Well on Avast it basically times out and says it can’t reach the server, same thing on Spynot S&D, MBAM is the only one that shows an error “PROGRAM_ERROR_UPDATING(0,0 Host not found)”, also no Internet access when using Safari or Google Chrome(web pages just say not connected to a network) but IE works fine.

IE - HKU\S-1-5-21-4123514263-4221296367-3105316158-1000\Software\Microsoft\Windows\CurrentVersion\Internet Settings: "ProxyOverride" = actsvr.comcastonline.com;*.local IE - HKU\S-1-5-21-4123514263-4221296367-3105316158-1000\Software\Microsoft\Windows\CurrentVersion\Internet Settings: "ProxyServer" = actsvr.comcastonline.com:8100
Is comcast your ISP ?

It might be my friends ISP but it’s definitely not mine.

OK could you create a system restore point. I will remove those then let me know if that makes a difference

Warning This fix is only relevant for this system and no other, using on another computer may cause problems

Be advised that when the fix commences it will shut down all running processes and you may lose the desktop and icons, they will return on reboot

Run OTL

[*]Under the Custom Scans/Fixes box at the bottom, paste in the following

https://dl.dropbox.com/u/73555776/OTL_Fix.GIF


:OTL
IE - HKU\S-1-5-21-4123514263-4221296367-3105316158-1000\Software\Microsoft\Windows\CurrentVersion\Internet Settings: "ProxyOverride" = actsvr.comcastonline.com;*.local
IE - HKU\S-1-5-21-4123514263-4221296367-3105316158-1000\Software\Microsoft\Windows\CurrentVersion\Internet Settings: "ProxyServer" = actsvr.comcastonline.com:8100

:Commands
[resethosts]
[emptytemp]
[CREATERESTOREPOINT]
[Reboot]

[*]Then click the Run Fix button at the top
[*]Let the program run unhindered, reboot the PC when it is done
[*]Open OTL again and click the Quick Scan button. Post the log it produces in your next reply.

THEN

Please download MiniToolBox, save it to your desktop and run it.

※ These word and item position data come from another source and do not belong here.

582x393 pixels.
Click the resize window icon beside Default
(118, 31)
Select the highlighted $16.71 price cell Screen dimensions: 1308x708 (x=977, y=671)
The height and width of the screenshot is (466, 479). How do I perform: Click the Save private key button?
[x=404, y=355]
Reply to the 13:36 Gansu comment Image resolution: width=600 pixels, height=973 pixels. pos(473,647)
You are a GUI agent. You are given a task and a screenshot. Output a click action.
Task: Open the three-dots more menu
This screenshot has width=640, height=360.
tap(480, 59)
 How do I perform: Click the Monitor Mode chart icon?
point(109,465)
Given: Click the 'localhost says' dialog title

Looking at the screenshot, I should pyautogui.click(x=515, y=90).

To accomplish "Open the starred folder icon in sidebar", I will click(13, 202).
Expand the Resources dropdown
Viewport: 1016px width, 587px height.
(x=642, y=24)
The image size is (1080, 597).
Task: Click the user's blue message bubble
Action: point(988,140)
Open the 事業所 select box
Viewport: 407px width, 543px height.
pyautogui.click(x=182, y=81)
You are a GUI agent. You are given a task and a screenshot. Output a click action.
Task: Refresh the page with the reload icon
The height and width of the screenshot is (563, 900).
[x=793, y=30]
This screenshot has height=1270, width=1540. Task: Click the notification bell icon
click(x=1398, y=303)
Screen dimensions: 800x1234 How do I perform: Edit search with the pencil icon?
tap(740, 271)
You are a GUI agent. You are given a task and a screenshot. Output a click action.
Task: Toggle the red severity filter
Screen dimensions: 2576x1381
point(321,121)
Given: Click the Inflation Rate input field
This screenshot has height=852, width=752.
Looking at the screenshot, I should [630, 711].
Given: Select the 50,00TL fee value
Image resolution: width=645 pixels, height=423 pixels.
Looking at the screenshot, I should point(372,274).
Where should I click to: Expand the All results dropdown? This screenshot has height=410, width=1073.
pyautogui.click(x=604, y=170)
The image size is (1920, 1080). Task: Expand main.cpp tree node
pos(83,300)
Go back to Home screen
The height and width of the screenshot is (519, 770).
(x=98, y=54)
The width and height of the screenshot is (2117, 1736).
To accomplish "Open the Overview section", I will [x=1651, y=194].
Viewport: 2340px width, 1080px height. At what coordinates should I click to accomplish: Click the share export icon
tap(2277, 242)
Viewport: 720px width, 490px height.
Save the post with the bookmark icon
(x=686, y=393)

https://dl.dropbox.com/u/73555776/minitoolbox.JPG

Checkmark the following checkboxes:

[]Flush DNS
[
]Report IE Proxy Settings
[]Reset IE Proxy Settings
[
]Report FF Proxy Settings
[]Reset FF Proxy Settings
[
]List content of Hosts
[]List IP configuration
[
]List Winsock Entries
[]List last 10 Event Viewer log
[
]List Installed Programs
[]List Devices
[
]List Users, Partitions and Memory size.
[*]List Minidump Files

Click Go and attach the result (Result.txt). A copy of Result.txt will be saved in the same directory the tool is run.

Note: When using “Reset FF Proxy Settings” option Firefox should be closed.

Here are the reports for the OTL fix and the MiniToolBox, the MiniToolBpx report is in spanish and if needed I can try and run it through some kind of translator.